Picked up some pre-investigation I did last year; up to now I had used button widgets as placeholder while developing a framework for gestures and dragging of clips in the timeline. During that design work, I already found out that it is impossible to size confine a GTK widget, while it might be possible to manipulate the calculation of a "size allocation" by returning rigged values from the
get_preferred_width_vfunc(). Today I did a in-depth GTK code survey and basically confirmed this "point of attack"For context, last year I also posted a question on Stackoverflow with a detailed description of the problem, asking for a canonical solution approach.

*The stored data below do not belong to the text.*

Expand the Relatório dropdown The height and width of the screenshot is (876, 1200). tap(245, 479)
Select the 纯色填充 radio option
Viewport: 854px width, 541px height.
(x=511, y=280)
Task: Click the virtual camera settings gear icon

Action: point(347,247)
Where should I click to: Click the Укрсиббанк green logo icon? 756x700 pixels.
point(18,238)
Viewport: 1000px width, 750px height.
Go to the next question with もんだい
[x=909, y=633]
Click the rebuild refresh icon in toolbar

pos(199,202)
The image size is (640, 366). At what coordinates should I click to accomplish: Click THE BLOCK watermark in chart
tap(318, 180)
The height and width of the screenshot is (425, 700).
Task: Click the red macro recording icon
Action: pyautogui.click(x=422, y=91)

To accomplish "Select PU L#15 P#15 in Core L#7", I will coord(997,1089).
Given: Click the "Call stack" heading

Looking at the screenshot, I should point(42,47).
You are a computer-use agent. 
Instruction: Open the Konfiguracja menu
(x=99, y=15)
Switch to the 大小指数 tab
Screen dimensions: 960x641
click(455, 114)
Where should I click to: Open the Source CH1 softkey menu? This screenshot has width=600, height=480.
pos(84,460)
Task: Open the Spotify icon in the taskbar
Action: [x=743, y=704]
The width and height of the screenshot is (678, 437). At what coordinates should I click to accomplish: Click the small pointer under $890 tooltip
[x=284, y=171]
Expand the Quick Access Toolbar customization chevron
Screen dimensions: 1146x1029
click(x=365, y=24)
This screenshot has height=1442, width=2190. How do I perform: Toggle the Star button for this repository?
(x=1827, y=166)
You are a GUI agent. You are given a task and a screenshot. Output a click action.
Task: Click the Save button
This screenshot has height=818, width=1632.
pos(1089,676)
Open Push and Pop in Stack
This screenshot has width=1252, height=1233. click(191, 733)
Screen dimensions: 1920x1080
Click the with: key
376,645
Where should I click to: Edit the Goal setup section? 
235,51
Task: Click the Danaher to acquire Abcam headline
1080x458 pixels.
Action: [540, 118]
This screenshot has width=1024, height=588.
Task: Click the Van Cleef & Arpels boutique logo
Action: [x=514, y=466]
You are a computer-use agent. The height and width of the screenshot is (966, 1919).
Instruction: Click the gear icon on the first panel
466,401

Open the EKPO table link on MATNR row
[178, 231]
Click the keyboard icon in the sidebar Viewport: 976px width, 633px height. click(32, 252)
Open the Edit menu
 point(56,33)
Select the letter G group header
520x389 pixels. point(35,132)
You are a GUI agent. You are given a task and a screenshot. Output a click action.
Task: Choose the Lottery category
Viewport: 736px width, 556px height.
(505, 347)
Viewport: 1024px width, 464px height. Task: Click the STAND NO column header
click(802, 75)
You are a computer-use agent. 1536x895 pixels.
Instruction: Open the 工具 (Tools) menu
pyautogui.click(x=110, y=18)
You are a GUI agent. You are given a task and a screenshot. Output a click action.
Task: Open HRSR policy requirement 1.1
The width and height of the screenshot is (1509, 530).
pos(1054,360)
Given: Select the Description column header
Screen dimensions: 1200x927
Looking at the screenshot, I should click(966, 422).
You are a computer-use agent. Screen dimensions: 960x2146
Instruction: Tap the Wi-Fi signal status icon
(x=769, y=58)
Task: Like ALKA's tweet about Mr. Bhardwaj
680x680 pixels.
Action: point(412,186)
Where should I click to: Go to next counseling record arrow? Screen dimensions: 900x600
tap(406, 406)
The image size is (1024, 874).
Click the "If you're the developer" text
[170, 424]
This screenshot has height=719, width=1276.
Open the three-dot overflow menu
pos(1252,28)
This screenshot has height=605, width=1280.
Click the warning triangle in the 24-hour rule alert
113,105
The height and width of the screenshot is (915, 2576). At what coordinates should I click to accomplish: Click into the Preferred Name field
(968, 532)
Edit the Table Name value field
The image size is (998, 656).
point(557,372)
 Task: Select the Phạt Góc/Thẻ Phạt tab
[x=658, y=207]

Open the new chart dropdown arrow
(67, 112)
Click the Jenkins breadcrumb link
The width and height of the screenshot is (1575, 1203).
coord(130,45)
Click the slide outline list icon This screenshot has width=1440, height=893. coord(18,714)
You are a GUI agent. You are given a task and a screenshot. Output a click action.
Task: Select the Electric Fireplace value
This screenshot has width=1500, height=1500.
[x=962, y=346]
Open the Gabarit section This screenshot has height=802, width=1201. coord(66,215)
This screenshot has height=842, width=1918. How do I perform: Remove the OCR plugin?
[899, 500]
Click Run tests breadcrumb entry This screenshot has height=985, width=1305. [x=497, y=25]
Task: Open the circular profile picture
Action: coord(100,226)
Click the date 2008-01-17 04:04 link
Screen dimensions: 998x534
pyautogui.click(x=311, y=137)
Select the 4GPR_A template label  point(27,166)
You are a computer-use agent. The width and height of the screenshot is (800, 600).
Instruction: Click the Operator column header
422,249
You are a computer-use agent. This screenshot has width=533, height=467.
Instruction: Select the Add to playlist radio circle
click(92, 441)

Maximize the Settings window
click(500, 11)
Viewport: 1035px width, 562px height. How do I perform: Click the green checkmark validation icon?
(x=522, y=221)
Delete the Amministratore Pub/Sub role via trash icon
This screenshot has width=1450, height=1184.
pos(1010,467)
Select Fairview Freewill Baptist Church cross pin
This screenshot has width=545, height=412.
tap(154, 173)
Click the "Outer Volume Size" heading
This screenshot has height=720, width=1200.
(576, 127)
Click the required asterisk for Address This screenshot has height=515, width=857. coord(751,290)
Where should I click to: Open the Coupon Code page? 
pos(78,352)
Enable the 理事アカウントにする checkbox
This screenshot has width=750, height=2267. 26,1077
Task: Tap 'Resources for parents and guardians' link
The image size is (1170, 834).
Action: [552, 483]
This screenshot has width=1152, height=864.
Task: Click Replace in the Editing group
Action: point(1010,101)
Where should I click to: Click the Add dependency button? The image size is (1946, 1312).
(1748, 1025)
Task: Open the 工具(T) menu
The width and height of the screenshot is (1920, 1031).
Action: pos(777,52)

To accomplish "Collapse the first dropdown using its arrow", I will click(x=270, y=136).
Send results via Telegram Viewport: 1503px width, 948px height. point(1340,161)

This question only got 55 views, zero upvotes on the question, no comments and no responses, and was deleted by the "Community" bot after being stale for over one year. This is a telltale sign that we're in danger territory here — our use-case just seems to be off the regular focus of the GTK community (the point to note is that we deliberately do not want to do all with custom drawing, we want to use GTK widgets).